Striking Phoenix Bus Drivers Call Transdev's Canceling Health Insurance Inhumane, Say Conditions Must Improve

Striking Phoenix bus drivers admit that they’re starting to worry about how the strike is affecting their lives, but they say they’re not willing to give up.

“Even though I don’t have money, I couldn't face my fellow workers knowing I let them down," said Vanessa Washington, a driver and single mother, explaining why she's participating in the strike. “I’m making this sacrifice so hopefully things will get better.”

Washington is one of the drivers represented by Amalgamated Transit Union Local 1433 who went on strike Friday, disrupting service on 34 bus routes in the Phoenix metropolitan area and leaving thousands of people stranded ahead of Monday’s College Football Playoff National Championship game in Glendale.

Union members have nine demands for their employer, Transdev, that involve bereavement time, uniform allowances for bus drivers, bathroom breaks, a tiered payment system, and vacation time. Meetings between union leaders and Transdev representatives took place over the weekend and on Monday, but an agreement is yet to be reached.

The bus drivers are not getting paid while on strike and have lost their health insurance. Transdev cut off access Thursday, several hours before the drivers voted to strike. Union members said their health insurance was canceled even though their plan premiums for January were paid in December and that employees were still having payroll deductions in January to cover February premiums.

Gilbert Balderas, a bus driver in Phoenix for 10 years, said he needs his health insurance to cover medication for multiple myeloma, a form of cancer. He needs to take a pill every day to control cancer cells, and a pack of 28 pills costs about $12,000.

Balderas said his health insurance would have covered the pills, plus a treatment that helps reduce and delay bone complications caused by the disease. He's scheduled to go for the treatment Friday, but it costs about $17,000 without coverage — so he will have to skip both it and the medication.
“I’m just disgusted,” Balderas said, referring to Transdev’s decision to cancel  his insurance. “We’re human beings. Even if we have our differences, they have no integrity to do this to us. I just can’t believe it.”

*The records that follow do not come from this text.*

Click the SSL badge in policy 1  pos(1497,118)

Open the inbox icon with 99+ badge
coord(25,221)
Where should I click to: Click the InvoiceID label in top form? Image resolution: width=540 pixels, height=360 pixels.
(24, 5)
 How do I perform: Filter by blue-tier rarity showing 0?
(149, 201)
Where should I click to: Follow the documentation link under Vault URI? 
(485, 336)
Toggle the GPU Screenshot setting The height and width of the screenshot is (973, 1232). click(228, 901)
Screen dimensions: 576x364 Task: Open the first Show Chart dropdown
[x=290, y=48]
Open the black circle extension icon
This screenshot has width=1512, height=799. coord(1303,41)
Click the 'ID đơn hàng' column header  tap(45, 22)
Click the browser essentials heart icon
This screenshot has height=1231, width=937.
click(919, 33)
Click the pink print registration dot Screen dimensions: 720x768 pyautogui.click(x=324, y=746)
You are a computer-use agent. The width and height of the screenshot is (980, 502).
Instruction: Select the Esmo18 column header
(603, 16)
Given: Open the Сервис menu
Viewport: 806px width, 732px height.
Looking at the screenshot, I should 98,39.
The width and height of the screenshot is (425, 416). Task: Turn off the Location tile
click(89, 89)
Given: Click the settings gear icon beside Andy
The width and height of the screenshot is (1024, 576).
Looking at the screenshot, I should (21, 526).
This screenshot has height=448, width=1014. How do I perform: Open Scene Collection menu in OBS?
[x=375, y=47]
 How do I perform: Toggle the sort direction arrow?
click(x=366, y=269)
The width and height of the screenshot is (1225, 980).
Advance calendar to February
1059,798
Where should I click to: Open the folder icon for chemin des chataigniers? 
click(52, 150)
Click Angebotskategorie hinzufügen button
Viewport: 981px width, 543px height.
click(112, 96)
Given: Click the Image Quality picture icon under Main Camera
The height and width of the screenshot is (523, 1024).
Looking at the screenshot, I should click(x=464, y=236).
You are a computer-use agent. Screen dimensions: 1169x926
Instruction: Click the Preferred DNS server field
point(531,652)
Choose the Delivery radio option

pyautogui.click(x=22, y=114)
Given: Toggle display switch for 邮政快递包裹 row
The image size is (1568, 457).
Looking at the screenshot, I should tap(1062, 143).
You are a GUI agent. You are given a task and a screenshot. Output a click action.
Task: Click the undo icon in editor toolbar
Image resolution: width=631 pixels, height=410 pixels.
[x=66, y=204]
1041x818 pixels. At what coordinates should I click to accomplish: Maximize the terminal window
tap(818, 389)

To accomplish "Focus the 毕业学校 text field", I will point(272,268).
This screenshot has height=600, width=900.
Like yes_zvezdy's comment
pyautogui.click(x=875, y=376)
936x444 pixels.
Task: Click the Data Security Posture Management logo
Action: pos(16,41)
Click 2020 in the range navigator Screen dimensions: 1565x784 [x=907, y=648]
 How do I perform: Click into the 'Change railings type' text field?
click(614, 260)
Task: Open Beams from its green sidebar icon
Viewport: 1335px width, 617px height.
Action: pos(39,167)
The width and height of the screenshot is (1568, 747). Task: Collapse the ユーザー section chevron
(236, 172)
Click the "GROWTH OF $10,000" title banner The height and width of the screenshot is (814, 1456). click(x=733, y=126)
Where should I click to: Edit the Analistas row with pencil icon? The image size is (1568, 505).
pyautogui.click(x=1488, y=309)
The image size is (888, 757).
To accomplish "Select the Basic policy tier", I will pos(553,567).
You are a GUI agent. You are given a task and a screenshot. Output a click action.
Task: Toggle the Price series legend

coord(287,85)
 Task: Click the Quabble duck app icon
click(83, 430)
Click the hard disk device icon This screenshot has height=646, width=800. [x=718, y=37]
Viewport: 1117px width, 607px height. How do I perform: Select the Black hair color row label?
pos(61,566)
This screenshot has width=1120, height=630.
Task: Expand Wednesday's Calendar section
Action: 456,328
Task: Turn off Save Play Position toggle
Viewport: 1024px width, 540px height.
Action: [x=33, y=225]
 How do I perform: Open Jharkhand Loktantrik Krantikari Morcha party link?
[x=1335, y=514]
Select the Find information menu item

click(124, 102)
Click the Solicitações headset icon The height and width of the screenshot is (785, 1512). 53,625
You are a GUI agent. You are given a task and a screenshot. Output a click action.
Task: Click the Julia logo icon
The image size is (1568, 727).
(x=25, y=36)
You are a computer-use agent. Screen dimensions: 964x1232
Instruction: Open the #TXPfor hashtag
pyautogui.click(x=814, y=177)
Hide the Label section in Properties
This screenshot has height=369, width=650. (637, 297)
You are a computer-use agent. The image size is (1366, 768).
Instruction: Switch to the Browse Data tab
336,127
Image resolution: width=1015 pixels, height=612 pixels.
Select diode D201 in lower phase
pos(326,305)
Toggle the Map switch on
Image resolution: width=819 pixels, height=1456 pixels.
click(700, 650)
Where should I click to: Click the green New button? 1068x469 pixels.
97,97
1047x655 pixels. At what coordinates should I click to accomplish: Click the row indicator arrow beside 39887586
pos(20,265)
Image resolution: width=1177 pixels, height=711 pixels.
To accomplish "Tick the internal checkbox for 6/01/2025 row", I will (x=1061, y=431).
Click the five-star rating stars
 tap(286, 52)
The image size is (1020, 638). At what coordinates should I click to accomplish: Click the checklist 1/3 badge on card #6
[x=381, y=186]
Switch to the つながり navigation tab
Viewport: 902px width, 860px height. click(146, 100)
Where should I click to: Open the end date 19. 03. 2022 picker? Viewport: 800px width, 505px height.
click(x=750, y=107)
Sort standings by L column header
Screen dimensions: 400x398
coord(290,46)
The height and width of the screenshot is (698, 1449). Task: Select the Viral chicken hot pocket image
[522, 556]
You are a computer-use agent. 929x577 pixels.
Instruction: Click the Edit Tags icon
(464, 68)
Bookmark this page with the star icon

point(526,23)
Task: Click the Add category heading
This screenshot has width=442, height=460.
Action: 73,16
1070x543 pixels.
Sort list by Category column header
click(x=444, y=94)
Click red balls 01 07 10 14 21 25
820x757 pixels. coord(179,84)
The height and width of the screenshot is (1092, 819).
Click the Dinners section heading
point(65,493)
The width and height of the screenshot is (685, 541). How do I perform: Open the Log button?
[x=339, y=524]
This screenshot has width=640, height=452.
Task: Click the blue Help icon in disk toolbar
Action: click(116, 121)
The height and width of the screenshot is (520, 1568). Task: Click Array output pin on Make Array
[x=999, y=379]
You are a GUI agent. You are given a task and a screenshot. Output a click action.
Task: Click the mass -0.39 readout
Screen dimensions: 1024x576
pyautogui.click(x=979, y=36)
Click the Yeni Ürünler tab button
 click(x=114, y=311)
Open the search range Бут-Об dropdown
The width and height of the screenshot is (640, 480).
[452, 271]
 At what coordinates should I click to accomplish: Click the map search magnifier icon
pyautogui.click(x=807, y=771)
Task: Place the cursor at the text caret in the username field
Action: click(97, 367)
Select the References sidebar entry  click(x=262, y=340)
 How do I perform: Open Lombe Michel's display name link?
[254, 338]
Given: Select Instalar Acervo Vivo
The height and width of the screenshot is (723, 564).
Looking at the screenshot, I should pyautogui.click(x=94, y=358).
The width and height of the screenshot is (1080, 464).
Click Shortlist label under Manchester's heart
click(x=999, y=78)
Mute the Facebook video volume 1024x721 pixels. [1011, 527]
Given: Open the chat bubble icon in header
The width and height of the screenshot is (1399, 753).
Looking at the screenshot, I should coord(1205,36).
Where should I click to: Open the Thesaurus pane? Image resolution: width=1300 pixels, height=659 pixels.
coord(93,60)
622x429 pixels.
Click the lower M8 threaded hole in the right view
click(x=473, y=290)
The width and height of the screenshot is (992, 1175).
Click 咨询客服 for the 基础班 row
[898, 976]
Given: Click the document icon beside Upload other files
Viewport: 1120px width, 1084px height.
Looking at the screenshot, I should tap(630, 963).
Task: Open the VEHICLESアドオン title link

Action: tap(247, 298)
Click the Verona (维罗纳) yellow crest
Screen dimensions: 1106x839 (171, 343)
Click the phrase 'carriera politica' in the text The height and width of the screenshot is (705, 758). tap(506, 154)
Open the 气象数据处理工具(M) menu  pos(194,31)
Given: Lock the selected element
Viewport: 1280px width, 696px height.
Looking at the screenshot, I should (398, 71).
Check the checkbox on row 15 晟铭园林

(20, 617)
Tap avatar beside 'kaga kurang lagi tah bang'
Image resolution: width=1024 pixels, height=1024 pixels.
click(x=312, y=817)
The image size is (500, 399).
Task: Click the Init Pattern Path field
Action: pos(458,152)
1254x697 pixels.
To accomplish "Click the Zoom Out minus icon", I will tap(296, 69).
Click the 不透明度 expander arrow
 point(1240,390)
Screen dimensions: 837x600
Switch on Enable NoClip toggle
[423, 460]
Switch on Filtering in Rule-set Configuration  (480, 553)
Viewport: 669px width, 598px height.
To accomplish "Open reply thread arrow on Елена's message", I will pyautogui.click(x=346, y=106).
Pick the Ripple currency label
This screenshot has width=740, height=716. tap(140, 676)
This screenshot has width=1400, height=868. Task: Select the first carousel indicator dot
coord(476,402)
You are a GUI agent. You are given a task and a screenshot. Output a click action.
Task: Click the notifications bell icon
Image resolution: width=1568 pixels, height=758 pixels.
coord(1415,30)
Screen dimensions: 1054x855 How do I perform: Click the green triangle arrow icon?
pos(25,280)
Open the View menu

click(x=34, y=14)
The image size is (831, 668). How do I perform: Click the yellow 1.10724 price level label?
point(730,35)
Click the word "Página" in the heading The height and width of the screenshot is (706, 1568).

Employees don’t have access to health insurance or other benefits because they’re not working, Transdev spokesman Troy Corder said in a statement to New Times. He said they can continue getting insurance through the Consolidated Omnibus Budget Reconciliation Act (COBRA), which provides temporary coverage to employees who lose health benefits. But according to the U.S. Department of Labor, coverage under COBRA often is more expensive.

“The loss of healthcare coverage and the necessity to elect COBRA to continue medical benefits during a strike was made known to the employees and the union before they went out," Coder wrote in an e-mail. "It was a decision made by them.” 

As for bus drivers’ 401(k) plans, because they aren't working, their normal contributions, based on salaries, and resulting company contributions aren't paid during the strike, Coder stated.

“However, employees continue to have all other normal daily access to their 401(k) accounts,” he said.

“They had a very good offer on the table, including retroactive pay increases to last July, but the ATU Local #1433 chose to strike instead," Coder added. "We hope the strike ends soon and our drivers can get back to receiving the good pay and benefits they are entitled to receive if working.”

Leslye Green, a single mother who’s been a bus driver in Arizona for 19 years, said she also hopes the strike will end soon so that she can go back to earning money, but she said conditions must improve first.

“We really want to get back to our buses and get back to our routes,” she said. “We want to see our regular customers, our passengers, our kids who are trying to get to school, and our senior citizens who are trying to get to their doctor’s appointments. We’re hurting, and they’re hurting, too.”